I’ve found that there is a certain kind of coder that hears of someone not reading the code and this sounds like some kind of moral violation to them. It’s not. It’s some weird new kind of coding where I’m more creating a detailed description of the functionality I want and incrementally refining it and iterating on it by describing in text how I want it to change. For example I use it to write GUI programs for Ubuntu using GTK and python. I’m not familiar with python-gtk library syntax or GTK GUI methods so there’s not really much of a point in reading the code - I ask the machine to write that precisely because I’m unfamiliar with it. When I need to verify things I have to come up with ways for the machine to test the code on its own.

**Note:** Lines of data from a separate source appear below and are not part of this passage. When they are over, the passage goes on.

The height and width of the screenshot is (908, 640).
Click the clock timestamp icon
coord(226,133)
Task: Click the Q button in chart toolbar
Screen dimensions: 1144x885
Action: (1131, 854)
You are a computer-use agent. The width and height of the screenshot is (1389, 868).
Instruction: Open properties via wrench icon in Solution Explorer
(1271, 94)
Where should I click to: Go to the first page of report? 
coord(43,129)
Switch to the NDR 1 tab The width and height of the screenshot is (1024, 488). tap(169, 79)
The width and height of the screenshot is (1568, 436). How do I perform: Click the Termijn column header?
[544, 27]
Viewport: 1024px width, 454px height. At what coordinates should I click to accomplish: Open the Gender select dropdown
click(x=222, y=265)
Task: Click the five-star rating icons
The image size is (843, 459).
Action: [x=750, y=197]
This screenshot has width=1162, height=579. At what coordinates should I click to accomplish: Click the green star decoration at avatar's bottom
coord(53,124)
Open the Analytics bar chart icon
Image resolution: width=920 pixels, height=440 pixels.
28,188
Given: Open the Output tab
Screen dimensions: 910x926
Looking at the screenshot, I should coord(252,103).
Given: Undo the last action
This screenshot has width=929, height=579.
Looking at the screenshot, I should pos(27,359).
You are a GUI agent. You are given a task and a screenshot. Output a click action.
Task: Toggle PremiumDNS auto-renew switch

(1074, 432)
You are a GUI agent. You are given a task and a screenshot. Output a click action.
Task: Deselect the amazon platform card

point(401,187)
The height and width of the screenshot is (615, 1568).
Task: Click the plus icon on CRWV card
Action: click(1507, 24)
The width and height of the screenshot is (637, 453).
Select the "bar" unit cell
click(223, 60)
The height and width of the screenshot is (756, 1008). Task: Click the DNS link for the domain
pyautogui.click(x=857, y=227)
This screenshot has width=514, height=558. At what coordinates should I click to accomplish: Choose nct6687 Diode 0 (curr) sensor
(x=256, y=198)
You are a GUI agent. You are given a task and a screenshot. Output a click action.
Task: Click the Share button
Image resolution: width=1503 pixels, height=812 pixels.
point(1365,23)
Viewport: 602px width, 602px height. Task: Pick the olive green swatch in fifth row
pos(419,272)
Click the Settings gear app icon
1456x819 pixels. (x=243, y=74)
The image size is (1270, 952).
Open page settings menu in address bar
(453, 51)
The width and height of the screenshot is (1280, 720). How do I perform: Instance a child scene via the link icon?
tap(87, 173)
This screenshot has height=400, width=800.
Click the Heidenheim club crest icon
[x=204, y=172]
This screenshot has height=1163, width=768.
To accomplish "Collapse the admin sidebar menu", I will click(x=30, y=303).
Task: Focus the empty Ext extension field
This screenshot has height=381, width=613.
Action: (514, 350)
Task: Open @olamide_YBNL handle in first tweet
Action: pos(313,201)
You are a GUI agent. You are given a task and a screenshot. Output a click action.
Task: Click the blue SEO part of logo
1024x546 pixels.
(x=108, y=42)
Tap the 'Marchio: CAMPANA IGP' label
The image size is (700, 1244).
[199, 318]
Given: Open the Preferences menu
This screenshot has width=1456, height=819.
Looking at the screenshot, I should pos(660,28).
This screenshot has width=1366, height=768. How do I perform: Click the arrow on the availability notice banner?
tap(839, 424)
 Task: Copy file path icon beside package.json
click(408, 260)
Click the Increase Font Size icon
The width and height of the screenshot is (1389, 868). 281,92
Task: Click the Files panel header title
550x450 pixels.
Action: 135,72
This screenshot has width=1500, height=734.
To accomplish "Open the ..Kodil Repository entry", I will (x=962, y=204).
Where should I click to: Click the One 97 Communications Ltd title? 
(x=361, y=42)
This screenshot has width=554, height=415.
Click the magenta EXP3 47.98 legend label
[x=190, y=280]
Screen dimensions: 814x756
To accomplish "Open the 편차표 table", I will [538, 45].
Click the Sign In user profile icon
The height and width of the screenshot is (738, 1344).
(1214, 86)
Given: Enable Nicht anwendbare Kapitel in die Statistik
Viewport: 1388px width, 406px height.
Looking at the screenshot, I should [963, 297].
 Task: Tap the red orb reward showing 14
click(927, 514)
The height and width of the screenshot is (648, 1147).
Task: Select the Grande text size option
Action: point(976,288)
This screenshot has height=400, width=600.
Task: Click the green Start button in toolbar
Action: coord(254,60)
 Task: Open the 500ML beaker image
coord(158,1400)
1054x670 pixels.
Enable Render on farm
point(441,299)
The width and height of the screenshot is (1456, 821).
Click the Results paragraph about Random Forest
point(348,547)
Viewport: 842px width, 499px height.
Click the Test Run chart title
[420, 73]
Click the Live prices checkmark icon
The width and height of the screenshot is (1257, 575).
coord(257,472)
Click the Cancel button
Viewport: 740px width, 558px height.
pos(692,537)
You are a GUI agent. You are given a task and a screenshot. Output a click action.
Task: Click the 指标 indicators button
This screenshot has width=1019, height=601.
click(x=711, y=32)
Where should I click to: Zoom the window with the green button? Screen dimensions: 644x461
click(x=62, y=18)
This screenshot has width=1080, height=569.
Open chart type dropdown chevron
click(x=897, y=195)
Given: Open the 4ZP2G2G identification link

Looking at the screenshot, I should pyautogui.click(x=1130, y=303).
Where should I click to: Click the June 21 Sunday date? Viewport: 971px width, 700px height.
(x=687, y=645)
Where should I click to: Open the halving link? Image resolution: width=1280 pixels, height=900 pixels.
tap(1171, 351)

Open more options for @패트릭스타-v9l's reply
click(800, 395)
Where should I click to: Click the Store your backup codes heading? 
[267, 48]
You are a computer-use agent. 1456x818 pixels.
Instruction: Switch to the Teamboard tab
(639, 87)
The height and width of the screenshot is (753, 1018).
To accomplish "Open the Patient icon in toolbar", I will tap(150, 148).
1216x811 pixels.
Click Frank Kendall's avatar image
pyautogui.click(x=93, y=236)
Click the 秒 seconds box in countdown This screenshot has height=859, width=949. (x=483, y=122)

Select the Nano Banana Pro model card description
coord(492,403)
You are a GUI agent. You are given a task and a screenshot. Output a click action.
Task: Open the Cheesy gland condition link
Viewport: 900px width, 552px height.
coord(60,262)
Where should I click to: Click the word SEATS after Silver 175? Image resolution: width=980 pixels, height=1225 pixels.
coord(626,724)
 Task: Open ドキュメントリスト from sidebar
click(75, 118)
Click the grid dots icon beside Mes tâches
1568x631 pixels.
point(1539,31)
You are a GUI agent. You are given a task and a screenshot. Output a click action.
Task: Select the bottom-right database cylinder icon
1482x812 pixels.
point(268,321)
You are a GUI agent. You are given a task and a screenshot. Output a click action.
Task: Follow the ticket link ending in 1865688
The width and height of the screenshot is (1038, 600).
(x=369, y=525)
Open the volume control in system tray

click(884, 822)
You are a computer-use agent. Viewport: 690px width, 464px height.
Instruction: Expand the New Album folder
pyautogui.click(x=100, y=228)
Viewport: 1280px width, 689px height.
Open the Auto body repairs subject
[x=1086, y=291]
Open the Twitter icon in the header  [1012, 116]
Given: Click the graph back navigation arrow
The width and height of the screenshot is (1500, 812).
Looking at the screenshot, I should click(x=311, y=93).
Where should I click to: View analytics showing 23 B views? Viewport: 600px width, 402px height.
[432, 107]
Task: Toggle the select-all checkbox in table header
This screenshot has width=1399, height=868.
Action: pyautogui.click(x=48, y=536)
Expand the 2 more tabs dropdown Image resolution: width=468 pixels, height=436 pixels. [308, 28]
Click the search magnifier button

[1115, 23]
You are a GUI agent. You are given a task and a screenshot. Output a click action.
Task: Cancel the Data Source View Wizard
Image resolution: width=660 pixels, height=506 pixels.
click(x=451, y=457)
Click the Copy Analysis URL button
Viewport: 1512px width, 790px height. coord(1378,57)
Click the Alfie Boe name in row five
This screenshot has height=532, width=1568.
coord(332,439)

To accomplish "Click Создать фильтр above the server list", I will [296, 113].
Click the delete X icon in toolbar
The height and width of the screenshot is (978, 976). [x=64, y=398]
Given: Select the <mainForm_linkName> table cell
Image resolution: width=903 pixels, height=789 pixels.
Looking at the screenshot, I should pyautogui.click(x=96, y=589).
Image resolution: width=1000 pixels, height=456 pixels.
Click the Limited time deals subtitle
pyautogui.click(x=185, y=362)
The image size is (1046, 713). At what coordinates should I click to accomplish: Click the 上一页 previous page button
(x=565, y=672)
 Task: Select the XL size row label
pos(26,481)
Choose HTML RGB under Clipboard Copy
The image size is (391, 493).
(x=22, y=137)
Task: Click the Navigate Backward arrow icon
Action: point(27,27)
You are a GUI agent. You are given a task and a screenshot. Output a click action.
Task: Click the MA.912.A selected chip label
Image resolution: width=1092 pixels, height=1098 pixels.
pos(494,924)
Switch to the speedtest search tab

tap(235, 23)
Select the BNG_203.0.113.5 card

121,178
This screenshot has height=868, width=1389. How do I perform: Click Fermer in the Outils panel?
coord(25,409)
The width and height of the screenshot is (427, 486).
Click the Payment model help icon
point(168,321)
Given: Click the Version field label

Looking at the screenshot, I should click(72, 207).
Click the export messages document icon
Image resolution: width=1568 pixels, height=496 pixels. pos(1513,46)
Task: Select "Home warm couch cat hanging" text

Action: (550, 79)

Point is I think it’s honestly one new legitimate way of using these tools, with a lot of caveats around how such generated code can be responsibly used. If someone vibe coded something and didn’t read it and I’m worried it contains something dangerous, I can ask Claude to analyze it and then run it in a docker container. I treat the code the same way the author does - as a slightly unknown pile of functions which seem to perform a function but may need further verification.
I’m not sure what this means for the software world. On the face of it it seems like it’s probably some kind of problem, but I think at the same time we will find durable use cases for this new mode of interacting with code. Much the same as when compilers abstracted away the assembly code.
> I’ve come to appreciate that there is a new totally valid (imo) kind of software development one can do now where you simply do not read the code at all
No. If nobody actually reads the code, nobody knows what the app does.
> If someone vibe coded something and didn’t read it and I’m worried it contains something dangerous, I can ask Claude to analyze it and then run it in a docker container
And asking an LLM to "analyze it" is worthless. It will miss things here and make up things there. Running it in Docker does not mean it can't mess you up.